- _Assigned task_
Wherever the word "will" shows up in the data, report the line it sits in.
Start of Source information
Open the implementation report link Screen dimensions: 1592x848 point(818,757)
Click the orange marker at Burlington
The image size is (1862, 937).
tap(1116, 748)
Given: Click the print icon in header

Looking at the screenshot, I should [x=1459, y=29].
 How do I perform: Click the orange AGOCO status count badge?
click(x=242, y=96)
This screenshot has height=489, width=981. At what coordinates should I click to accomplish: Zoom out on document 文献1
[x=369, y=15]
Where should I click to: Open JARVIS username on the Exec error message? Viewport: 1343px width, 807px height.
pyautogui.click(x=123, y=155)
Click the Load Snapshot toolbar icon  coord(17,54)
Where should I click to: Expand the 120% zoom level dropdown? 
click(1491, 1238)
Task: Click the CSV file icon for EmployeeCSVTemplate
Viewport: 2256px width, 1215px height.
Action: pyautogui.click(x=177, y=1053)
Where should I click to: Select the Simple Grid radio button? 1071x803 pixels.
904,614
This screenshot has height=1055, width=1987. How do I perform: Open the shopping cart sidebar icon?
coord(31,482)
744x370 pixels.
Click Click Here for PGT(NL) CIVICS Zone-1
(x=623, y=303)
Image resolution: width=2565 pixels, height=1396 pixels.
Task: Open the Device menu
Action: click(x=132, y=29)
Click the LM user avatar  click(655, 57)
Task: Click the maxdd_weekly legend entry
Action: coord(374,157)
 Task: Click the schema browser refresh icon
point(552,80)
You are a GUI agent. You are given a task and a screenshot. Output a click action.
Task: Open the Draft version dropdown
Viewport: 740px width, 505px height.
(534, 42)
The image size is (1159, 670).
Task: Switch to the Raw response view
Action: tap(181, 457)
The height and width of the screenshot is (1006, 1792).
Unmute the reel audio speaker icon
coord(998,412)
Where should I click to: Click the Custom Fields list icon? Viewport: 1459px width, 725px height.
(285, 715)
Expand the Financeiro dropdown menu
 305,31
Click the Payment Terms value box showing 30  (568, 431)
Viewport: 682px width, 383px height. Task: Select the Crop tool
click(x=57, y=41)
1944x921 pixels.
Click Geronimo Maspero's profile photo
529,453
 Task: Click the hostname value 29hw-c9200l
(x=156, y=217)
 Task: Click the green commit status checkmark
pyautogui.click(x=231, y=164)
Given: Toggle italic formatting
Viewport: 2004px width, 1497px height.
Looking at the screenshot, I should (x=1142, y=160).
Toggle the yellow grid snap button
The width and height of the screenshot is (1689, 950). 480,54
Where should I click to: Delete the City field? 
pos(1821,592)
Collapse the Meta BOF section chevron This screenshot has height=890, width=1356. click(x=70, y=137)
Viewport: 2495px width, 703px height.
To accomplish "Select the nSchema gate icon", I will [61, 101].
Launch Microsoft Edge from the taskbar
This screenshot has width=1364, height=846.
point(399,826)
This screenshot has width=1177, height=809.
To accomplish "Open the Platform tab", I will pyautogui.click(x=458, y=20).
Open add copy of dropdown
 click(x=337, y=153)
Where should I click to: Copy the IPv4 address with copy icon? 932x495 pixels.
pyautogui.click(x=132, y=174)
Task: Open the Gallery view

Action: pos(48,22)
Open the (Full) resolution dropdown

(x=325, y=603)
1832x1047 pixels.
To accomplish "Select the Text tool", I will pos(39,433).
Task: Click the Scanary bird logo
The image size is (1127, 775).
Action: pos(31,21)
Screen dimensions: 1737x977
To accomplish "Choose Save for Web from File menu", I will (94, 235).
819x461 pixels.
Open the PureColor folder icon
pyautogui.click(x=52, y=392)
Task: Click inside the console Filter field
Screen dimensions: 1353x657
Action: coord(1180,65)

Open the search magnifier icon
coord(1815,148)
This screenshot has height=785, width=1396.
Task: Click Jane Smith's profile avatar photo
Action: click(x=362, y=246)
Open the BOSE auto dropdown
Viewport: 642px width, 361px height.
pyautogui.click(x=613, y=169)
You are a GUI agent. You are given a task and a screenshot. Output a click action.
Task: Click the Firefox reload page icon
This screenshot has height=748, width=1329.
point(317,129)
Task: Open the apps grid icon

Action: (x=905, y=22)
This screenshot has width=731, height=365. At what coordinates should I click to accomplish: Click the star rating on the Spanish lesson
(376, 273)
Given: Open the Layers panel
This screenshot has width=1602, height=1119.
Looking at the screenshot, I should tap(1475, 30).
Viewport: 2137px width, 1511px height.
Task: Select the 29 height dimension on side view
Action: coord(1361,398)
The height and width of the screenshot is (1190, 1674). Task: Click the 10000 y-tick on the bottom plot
End of Source information
- _Exercise result_
To accomplish "Select the nSchema gate icon", I will [61, 101].
To accomplish "Open the Platform tab", I will pyautogui.click(x=458, y=20).
To accomplish "Select the Text tool", I will pos(39,433).
To accomplish "Choose Save for Web from File menu", I will (94, 235).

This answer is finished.